А в доме господина Ансельма он читал кое-какие трактаты о магии, и теперь уже понимал, что его силы — это не собак напугать, это больше и мощнее. Если выучится, конечно.
Выходило так — Марсель не был ни стихийником, ни менталистом, ни целителем, ни боевым магом — но при помощи сил теневой стороны мира мог сделать почти что угодно. Победить врага, согреть или заморозить воду, приостановить процессы увядания, разложения и гниения, снять боль. Всё это стоило ему намного больших усилий, чем стихийнику — призвать огонь или воду, целителю — залечить царапину, менталисту — убедить в своей правоте. Но — иногда, как говорил господин Ансельм, всё это стоит затраченных усилий. И нужно понять — стоит ли, в каждый сомнительный момент.
И ещё были его специфические умения. Напугать — это было первое, чему он осознанно выучился. Прятаться — всегда умел, а господин Ансельм научил использовать теневые ходы для того, чтобы быстро перемещаться из одного места в другое. Находить предметы и даже людей — по их уникальным особенностям, то есть — по запаху, по дыханию, по звуку, по оставшемуся на предмете отпечатку. Поставить непреодолимый барьер — какой сможет снять далеко не всякий маг-неспециалист.
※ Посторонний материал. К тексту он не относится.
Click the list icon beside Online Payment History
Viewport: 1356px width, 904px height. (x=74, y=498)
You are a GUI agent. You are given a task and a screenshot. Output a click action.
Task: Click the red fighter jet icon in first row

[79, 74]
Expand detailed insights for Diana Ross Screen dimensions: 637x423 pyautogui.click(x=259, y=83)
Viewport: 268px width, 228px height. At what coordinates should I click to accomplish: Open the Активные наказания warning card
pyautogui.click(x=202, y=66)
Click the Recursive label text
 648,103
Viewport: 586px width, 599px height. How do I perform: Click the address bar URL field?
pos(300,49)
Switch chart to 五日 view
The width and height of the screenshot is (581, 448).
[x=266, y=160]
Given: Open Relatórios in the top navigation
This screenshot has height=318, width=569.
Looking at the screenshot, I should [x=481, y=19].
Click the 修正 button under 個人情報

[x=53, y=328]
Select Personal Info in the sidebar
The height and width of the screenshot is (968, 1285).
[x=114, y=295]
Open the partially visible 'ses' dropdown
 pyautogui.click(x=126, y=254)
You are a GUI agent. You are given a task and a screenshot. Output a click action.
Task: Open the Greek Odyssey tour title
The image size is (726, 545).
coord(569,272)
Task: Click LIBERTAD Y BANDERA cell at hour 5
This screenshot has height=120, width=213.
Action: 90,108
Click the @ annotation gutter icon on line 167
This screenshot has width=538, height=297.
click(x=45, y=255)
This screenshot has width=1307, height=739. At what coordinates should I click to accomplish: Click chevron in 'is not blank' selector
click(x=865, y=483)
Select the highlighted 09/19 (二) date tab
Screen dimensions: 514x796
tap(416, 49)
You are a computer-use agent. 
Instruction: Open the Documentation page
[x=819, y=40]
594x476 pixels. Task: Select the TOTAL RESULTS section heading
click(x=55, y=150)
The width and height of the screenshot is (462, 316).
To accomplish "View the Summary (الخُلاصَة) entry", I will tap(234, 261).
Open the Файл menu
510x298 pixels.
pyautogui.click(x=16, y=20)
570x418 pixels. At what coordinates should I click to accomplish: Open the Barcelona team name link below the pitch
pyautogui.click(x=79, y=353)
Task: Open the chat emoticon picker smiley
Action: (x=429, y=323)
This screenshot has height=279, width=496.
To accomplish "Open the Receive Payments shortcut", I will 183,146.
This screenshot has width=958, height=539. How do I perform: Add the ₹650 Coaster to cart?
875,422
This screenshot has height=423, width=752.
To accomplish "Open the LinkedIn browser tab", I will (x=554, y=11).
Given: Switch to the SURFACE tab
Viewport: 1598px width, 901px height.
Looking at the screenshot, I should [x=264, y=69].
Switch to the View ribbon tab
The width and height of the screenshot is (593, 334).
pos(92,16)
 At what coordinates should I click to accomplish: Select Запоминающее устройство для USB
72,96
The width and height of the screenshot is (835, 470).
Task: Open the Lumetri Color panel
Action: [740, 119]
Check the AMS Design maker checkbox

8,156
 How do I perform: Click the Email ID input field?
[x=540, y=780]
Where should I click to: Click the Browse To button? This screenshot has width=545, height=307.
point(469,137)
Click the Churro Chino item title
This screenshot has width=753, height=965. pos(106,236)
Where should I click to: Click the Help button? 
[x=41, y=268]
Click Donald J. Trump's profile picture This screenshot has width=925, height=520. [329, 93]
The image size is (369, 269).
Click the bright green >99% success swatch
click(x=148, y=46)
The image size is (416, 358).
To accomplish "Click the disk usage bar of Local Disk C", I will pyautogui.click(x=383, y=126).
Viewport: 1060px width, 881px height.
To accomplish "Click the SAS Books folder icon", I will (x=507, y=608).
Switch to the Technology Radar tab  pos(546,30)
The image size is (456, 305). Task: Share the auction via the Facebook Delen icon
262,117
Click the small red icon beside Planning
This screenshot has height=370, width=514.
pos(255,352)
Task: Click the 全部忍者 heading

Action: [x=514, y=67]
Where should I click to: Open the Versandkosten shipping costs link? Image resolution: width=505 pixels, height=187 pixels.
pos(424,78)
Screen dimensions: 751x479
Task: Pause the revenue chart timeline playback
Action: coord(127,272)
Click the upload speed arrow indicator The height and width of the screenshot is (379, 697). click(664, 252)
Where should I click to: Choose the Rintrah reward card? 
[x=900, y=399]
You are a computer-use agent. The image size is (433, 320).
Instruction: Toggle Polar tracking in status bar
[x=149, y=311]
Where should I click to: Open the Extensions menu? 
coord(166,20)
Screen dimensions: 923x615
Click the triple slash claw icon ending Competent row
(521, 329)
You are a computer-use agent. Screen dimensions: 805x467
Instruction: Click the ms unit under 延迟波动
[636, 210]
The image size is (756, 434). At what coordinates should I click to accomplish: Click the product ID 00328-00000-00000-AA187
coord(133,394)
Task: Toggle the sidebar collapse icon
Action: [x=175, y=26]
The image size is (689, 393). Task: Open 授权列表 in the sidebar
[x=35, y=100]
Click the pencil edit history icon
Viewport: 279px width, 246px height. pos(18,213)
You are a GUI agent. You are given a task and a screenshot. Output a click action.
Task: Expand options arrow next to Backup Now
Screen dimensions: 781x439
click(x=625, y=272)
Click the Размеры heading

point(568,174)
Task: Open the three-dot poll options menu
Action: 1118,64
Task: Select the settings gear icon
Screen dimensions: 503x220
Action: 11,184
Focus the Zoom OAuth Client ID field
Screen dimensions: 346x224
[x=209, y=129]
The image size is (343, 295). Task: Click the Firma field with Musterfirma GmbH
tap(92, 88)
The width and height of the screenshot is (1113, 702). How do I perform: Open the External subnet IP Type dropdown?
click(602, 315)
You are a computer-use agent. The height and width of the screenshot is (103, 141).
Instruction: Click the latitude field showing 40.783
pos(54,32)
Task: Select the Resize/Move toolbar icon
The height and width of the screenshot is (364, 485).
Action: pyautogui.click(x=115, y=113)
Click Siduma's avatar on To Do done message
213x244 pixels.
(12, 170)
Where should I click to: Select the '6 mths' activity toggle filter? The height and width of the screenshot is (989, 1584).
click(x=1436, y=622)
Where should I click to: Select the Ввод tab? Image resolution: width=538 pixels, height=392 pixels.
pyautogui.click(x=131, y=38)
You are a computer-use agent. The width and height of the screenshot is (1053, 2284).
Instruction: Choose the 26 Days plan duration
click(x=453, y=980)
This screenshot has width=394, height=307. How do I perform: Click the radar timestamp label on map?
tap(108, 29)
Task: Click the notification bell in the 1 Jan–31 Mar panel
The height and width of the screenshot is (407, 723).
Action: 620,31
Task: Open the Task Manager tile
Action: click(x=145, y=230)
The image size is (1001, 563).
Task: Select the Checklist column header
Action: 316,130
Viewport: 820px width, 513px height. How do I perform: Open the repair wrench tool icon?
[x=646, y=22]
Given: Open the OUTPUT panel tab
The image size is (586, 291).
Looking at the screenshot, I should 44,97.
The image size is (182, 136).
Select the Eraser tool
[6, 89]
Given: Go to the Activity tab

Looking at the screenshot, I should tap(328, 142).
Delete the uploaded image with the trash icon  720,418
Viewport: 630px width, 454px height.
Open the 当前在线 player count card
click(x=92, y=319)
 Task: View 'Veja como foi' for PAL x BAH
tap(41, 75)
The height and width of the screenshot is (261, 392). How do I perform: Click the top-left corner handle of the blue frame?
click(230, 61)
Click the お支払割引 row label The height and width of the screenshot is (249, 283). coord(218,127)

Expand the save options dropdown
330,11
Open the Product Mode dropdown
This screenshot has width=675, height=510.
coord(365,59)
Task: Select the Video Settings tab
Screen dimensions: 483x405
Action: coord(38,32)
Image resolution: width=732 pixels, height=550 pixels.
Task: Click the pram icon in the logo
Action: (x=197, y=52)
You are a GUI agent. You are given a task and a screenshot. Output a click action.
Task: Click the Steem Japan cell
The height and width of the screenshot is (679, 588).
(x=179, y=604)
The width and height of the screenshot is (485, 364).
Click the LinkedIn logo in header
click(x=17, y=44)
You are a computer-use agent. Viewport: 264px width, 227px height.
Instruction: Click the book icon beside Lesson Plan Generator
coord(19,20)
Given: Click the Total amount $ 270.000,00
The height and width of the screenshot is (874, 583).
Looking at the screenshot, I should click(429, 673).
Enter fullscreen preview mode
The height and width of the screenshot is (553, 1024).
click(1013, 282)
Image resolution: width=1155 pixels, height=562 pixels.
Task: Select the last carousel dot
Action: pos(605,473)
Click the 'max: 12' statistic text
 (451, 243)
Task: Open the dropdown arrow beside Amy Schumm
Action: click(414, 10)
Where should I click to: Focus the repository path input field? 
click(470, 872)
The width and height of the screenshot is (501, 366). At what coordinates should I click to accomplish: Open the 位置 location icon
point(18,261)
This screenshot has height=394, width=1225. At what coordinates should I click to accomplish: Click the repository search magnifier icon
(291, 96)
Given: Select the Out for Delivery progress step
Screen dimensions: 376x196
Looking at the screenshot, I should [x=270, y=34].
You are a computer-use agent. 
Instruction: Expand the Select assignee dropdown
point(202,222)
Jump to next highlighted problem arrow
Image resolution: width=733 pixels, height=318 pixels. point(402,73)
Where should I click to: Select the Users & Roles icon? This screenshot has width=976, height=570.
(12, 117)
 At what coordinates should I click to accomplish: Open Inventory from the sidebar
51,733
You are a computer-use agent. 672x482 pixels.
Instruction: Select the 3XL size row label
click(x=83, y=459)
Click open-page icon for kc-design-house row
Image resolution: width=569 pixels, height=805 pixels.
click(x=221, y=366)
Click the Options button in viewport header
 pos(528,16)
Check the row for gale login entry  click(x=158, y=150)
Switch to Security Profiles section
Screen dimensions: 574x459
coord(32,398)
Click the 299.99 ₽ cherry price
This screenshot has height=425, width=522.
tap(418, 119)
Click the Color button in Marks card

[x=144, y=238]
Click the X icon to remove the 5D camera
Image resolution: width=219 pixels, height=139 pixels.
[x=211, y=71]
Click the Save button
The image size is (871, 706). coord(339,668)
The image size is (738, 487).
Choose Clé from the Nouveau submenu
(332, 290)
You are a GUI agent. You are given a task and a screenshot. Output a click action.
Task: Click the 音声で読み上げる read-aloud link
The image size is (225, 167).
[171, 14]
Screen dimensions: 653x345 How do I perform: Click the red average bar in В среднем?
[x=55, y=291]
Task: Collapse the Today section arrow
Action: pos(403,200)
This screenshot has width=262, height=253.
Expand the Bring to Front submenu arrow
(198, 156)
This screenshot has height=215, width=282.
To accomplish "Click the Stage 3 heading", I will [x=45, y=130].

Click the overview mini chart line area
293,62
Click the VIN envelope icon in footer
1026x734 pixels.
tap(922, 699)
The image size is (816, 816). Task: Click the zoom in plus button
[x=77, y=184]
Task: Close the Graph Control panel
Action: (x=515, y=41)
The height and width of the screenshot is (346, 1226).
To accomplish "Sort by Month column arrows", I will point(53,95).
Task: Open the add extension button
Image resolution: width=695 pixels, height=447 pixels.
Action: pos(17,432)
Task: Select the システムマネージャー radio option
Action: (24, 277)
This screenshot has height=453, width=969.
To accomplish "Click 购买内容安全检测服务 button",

Хорошо владеющий огнём сможет — усмехнулся господин Ансельм, когда показывал эту штуку.
И, конечно же, сделать живое — неживым. Сначала тренировались на траве и букашках. Затем — на кустах побольше, потом — на мышах и крысах. Нянька Тереза радовалась — ни одной мыши и ни одной крысы в доме, красота! Однажды Марселю случилось призвать смерть к едва дышавшей бездомной собаке, которую покусала местная стая. Вроде бы так можно было поступать и с людьми, но об этом Марсель не задумывался. Врагов у него не было, хоть его и звали по-прежнему колдовским отродьем, и убивать было некого.
И ещё господин Ансельм много говорил о том, что они не повелевают смертью, нет. Они — договариваются. Они знают тот язык, на котором нужно говорить, чтобы их услышали. Смерть неодолима… почти всегда, и только глупец возьмётся с ней спорить или ей приказывать, потому что она этого так не оставит. Мы, говорил наставник, просим и отдаём ей свою силу. А те, кто просит просто так, или, того хуже, требует — могут и жизнь отдать.
Про жизнь тоже было строго. И у простых людей, не-магов, наложить на себя руки — грех, а таким, как Марсель, этого делать и вовсе ни при каких обстоятельствах не следует. Потому что сколько отмерено тебе — то и твоё, и не человеку о том знать, и Смерть возьмёт тебя, когда пожелает, сама, и это — тоже часть договора. Как бы плохо ни было — самому нельзя. И просить других, чтоб прервали твою жизнь — тоже нельзя. Зато убить тебя в итоге будет невероятно трудно.